> [Exercise input]:
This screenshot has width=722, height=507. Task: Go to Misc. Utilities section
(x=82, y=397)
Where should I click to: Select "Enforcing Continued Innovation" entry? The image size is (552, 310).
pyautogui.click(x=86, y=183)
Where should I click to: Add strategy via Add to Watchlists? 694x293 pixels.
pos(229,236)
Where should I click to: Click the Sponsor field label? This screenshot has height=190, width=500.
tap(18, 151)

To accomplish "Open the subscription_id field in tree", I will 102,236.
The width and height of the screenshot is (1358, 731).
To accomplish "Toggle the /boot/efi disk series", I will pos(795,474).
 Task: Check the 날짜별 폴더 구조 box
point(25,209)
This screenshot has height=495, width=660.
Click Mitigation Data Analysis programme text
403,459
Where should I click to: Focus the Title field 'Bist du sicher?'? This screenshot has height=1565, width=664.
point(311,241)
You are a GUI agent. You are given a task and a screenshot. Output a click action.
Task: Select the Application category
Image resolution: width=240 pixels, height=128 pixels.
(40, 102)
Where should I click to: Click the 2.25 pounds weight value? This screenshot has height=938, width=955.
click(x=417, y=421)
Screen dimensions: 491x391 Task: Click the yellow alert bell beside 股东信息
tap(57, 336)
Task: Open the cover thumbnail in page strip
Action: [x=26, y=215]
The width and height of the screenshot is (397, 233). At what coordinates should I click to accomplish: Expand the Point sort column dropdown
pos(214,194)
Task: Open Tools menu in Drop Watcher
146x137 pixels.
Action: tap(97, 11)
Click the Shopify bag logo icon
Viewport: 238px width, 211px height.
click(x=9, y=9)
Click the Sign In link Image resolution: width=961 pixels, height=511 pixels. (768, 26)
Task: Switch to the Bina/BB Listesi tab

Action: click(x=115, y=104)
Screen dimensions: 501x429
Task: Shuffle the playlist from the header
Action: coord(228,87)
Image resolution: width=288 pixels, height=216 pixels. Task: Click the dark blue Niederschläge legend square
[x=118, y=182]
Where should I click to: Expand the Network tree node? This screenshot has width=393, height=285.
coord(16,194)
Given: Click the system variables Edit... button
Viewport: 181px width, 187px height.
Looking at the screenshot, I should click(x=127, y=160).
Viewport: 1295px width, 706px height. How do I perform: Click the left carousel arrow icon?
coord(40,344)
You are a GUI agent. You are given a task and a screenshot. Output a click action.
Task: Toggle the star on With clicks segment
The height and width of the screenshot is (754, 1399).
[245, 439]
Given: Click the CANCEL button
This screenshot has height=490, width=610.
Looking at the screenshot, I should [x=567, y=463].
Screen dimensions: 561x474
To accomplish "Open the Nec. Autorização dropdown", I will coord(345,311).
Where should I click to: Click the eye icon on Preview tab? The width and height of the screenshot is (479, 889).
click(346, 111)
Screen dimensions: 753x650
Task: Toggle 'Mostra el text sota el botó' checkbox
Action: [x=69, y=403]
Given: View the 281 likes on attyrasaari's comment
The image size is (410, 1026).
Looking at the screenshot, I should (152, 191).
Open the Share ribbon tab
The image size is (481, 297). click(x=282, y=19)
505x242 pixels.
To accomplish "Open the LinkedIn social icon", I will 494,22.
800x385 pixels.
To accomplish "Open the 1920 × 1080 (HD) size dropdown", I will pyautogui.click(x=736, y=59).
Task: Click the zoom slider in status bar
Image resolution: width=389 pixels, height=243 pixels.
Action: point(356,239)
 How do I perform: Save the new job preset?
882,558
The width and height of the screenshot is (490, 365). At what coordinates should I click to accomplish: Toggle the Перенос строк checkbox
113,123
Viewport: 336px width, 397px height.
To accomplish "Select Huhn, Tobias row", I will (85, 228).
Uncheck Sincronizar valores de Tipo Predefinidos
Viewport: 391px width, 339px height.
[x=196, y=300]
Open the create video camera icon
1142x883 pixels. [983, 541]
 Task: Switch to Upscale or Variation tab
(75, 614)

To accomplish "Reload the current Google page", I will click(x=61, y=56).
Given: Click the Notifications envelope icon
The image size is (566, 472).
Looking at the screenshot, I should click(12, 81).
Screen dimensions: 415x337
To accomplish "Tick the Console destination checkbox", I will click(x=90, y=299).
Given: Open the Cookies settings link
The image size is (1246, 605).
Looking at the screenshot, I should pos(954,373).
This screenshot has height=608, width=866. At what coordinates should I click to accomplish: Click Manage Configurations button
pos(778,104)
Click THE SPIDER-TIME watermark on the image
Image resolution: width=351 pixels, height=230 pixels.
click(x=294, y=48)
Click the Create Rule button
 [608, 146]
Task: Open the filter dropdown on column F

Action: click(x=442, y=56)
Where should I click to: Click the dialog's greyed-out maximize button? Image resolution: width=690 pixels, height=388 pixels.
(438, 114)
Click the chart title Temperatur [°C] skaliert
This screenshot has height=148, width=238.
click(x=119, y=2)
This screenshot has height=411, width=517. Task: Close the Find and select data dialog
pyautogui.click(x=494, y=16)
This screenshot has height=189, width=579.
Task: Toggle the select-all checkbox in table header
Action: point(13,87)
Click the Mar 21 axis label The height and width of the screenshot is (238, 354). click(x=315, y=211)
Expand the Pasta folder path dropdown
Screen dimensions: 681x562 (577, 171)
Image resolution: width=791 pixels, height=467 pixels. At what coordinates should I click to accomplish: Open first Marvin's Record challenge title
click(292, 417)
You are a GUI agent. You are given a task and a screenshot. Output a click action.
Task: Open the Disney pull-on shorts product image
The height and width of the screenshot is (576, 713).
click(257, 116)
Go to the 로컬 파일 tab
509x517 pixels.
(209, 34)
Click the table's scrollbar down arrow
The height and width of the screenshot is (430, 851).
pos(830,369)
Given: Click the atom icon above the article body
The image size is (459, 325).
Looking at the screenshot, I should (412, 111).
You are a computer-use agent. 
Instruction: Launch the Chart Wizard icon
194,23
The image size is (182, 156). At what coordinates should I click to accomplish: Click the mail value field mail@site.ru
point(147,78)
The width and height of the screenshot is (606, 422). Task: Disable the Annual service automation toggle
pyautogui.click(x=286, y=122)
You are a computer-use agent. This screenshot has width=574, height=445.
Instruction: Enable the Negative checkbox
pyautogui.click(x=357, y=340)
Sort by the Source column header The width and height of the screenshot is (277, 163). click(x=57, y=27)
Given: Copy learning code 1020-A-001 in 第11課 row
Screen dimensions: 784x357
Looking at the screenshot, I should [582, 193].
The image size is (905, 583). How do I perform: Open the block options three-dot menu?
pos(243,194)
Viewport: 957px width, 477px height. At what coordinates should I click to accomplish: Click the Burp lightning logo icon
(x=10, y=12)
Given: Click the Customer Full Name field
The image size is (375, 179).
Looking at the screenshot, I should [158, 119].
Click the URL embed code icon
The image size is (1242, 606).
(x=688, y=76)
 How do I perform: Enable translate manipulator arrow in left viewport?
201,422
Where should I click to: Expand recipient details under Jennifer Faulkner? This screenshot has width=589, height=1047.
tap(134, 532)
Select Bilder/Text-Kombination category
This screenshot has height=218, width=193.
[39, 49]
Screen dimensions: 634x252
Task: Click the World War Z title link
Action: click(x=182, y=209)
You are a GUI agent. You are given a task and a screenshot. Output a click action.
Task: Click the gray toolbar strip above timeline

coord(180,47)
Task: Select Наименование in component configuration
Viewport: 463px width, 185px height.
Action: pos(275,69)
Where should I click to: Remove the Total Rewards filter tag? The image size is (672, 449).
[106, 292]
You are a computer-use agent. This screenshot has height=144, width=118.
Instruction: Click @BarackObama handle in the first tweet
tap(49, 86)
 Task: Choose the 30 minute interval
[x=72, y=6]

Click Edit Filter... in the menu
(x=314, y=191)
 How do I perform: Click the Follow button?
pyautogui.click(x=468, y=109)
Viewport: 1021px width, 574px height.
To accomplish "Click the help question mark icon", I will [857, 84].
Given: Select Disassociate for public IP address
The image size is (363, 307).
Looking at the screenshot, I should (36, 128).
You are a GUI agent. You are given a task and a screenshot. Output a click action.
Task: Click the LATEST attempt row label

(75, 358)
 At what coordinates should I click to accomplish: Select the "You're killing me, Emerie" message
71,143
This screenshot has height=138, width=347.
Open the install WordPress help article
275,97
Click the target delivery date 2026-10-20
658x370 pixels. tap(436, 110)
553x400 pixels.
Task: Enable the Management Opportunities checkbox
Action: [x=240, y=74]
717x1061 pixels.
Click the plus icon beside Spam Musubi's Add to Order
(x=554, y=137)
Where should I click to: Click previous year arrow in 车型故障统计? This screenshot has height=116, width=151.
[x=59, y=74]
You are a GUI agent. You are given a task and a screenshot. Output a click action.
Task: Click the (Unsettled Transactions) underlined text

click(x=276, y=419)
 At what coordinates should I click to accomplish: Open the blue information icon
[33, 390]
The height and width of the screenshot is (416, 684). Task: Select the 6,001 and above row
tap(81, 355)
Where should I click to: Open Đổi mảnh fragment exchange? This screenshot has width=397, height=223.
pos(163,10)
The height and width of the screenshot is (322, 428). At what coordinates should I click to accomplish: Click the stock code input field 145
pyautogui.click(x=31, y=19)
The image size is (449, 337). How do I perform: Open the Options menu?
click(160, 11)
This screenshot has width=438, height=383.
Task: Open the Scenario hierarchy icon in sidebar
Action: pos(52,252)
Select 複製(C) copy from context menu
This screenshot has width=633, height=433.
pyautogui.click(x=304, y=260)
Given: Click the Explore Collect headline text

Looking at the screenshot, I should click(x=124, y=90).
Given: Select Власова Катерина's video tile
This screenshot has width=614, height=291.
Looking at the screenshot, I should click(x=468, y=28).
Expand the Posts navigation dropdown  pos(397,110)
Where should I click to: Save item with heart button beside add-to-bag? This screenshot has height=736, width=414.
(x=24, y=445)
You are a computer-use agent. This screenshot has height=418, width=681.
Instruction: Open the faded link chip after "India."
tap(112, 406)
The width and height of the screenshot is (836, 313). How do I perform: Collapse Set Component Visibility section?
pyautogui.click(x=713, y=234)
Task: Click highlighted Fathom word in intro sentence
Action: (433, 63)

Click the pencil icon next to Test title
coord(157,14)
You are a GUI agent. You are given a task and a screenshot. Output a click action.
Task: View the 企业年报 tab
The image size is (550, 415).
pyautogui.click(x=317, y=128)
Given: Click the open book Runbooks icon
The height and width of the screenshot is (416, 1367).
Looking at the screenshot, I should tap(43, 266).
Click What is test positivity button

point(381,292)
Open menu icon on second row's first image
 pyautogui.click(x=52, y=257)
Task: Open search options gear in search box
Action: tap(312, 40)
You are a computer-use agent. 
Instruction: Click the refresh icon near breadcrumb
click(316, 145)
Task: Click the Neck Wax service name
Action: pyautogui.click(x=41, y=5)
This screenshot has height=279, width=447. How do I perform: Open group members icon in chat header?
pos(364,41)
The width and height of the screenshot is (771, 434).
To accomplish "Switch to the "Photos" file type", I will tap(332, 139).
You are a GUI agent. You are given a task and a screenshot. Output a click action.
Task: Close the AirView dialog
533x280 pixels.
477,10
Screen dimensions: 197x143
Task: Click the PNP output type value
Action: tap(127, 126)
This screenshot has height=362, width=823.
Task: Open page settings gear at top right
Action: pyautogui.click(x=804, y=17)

> [Problem description]: Set down only the lines above that fall between the line holding "The image size is (410, 1026)." and the line holding "Given: Click the Notifications envelope icon", inclusive, keeping each exact.

> [Task response]:
The image size is (410, 1026).
Looking at the screenshot, I should (152, 191).
Open the Share ribbon tab
The image size is (481, 297). click(x=282, y=19)
505x242 pixels.
To accomplish "Open the LinkedIn social icon", I will 494,22.
800x385 pixels.
To accomplish "Open the 1920 × 1080 (HD) size dropdown", I will pyautogui.click(x=736, y=59).
Task: Click the zoom slider in status bar
Image resolution: width=389 pixels, height=243 pixels.
Action: point(356,239)
 How do I perform: Save the new job preset?
882,558
The width and height of the screenshot is (490, 365). At what coordinates should I click to accomplish: Toggle the Перенос строк checkbox
113,123
Viewport: 336px width, 397px height.
To accomplish "Select Huhn, Tobias row", I will (85, 228).
Uncheck Sincronizar valores de Tipo Predefinidos
Viewport: 391px width, 339px height.
[x=196, y=300]
Open the create video camera icon
1142x883 pixels. [983, 541]
 Task: Switch to Upscale or Variation tab
(75, 614)

To accomplish "Reload the current Google page", I will click(x=61, y=56).
Given: Click the Notifications envelope icon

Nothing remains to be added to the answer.